- What is required: Wherever the string "YORK" appears in a line of the listing below, report that line.
BEGIN Recorded data
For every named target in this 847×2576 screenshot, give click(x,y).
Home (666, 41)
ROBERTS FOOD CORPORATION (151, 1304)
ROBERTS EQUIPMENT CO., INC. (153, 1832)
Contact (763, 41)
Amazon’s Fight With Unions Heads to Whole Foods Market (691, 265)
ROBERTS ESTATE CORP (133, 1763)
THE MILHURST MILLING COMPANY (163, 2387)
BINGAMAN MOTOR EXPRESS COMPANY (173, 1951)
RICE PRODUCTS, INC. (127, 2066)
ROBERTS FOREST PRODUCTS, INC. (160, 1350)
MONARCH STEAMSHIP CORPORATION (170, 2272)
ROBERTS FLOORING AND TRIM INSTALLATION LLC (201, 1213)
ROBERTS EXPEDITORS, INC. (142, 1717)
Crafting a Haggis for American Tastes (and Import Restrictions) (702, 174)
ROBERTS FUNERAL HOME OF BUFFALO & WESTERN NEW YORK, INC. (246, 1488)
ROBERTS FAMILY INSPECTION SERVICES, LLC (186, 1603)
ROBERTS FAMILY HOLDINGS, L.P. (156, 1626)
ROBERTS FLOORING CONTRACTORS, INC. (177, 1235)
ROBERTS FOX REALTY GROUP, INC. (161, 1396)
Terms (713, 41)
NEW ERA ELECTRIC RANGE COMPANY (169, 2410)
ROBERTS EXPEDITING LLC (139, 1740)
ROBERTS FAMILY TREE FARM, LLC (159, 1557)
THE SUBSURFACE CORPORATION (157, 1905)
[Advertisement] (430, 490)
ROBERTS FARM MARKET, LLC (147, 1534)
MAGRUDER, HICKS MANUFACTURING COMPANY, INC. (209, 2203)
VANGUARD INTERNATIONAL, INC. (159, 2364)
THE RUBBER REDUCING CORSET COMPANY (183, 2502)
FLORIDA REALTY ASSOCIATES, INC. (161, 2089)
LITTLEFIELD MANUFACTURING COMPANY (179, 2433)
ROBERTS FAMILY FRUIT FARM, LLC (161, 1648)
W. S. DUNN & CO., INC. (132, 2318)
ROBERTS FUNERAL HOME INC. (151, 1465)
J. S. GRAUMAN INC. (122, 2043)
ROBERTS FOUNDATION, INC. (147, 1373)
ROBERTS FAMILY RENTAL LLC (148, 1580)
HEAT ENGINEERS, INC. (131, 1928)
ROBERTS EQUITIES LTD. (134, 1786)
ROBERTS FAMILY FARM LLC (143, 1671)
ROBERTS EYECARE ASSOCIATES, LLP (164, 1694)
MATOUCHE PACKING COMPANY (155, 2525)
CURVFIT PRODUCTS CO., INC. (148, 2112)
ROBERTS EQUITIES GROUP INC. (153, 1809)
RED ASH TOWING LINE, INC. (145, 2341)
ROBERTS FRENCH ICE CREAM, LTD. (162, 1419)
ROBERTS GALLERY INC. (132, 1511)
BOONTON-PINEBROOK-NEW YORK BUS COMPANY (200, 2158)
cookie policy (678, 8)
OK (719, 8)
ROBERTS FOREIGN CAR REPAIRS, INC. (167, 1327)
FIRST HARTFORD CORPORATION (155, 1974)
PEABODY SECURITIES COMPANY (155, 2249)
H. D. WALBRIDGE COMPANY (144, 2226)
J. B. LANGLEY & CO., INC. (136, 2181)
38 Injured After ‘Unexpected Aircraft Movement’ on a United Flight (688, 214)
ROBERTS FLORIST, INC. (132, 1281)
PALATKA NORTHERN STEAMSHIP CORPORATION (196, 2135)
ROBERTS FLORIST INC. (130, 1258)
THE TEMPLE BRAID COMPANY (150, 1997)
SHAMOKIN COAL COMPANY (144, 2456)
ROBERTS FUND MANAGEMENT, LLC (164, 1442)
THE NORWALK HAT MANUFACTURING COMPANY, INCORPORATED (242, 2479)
END Recorded data
- Solution below:
ROBERTS FUNERAL HOME OF BUFFALO & WESTERN NEW YORK, INC. (246, 1488)
BOONTON-PINEBROOK-NEW YORK BUS COMPANY (200, 2158)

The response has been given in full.